Since activities can take place in a variety of locations, the presence of a First-Aider and the qualifications they need to have are based on the remoteness of the activity. For example, if you take a two-mile hike in an area that has cell phone reception and service along the entire route and EMS (Emergency Medical Services) is no more than 30 minutes away at all times the First-Aider will not need to have knowledge of wilderness first aid. If, on the other hand, you take the same two-mile hike in a remote area with no cell phone service and where EMS is more than 30 minutes away, the First-Aider must be certified in wilderness first aid (see the chart below).

Access to EMS  Minimum Level of First Aid Required
Less than 30 minutes  General First Aid
More than 30 minutes  Wilderness First Aid (WFA) or Wilderness First Responder (WFR)

It is important to understand the differences between a first-aid course and a wilderness-rated course. Although standard first-aid training provides basic incident response, wilderness-rated courses include training on remote-assessment skills, as well as emergency first-aid response, including evacuation techniques, to use when EMS is not readily available.

Note: The presence of a first-aider is required at Resident Camp. For large events—200 people or more—there should be one first-aider for every 200 participants.

First Aid/CPR/AED training that is provided entirely online does not satisfy Girl Scouts requirements. Such courses do not offer enough opportunities to practice and receive feedback on your technique.

First-Aid Kit
Make sure a general first aid kit is available at your group meeting place and accompanies girls on any activity (including transportation to and from the activity).
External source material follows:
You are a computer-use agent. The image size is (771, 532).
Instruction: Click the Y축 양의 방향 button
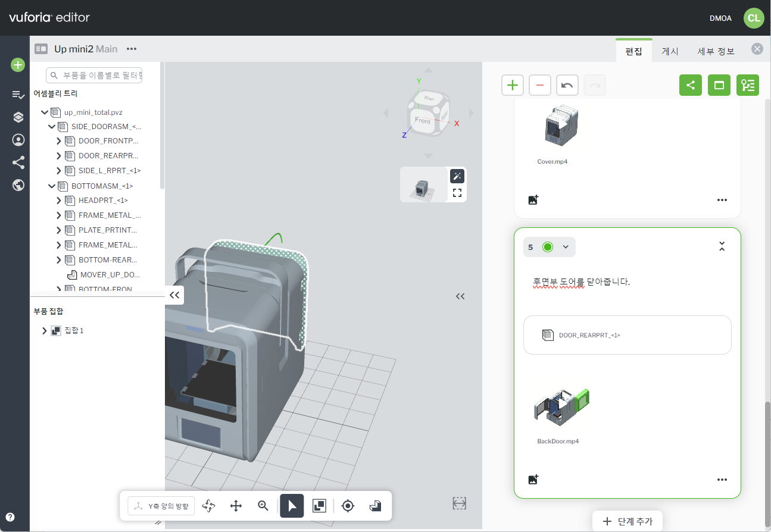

Please be aware that you may need to provide this kit if one is not available at your meeting place. You can purchase a Girl Scout first aid kit, you can buy a commercial kit, or you and the girls can assemble a kit yourselves. The Red Cross offers a list of potential items in its Anatomy of a First Aid Kit (note that the Red Cross’s suggested list includes aspirin, which you will not be at liberty to give to girls without direct parent/guardian permission). You can also customize a kit to cover your specific needs, including flares, treatments for frostbite or snake bites and the like. 

In addition to standard materials, all kits should contain your council and emergency telephone numbers (which you can get from your council contact). Girl Scout activity insurance forms, parent consent forms and health histories may also be included.

Virtual Meetings
If your group or troop can’t meet in person or hold a traditional meeting, there are so many ways to bring the power of Girl Scouting home! Meeting virtually can be a fun, engaging option for your troop.
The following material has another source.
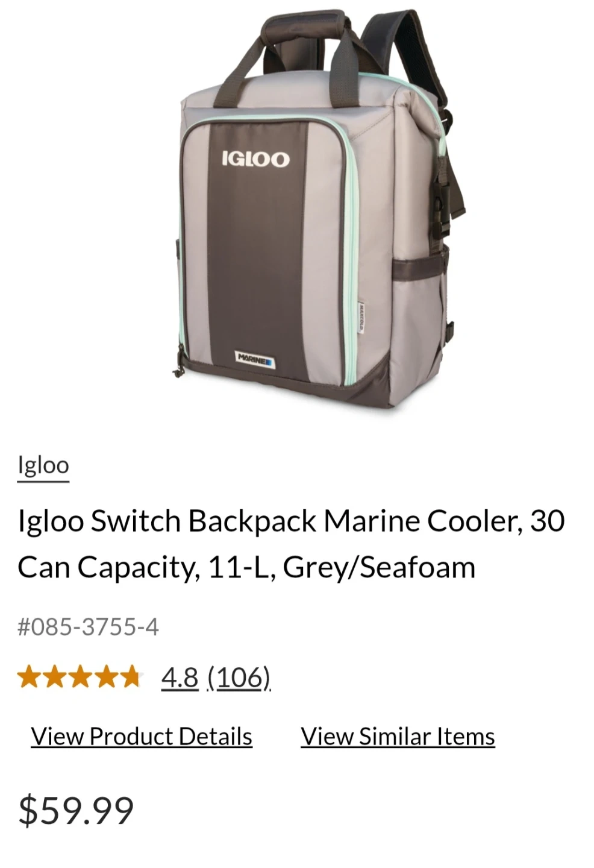Click the product title Igloo Switch Backpack

click(x=291, y=544)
Before setting up a virtual meeting, you’ll want to:

  • Partner with troop families to make sure the girls are safe online.
  • Select a meeting platform that allows families who may not have internet access to call in.
  • Think about logistics: work with the girls to set up ground rules; consider how you’ll incorporate in-person meeting traditions in your virtual space and how you’ll keep the meeting on track.
  • Talk with families on how to keep activities girl-led if your girls will be completing them from home.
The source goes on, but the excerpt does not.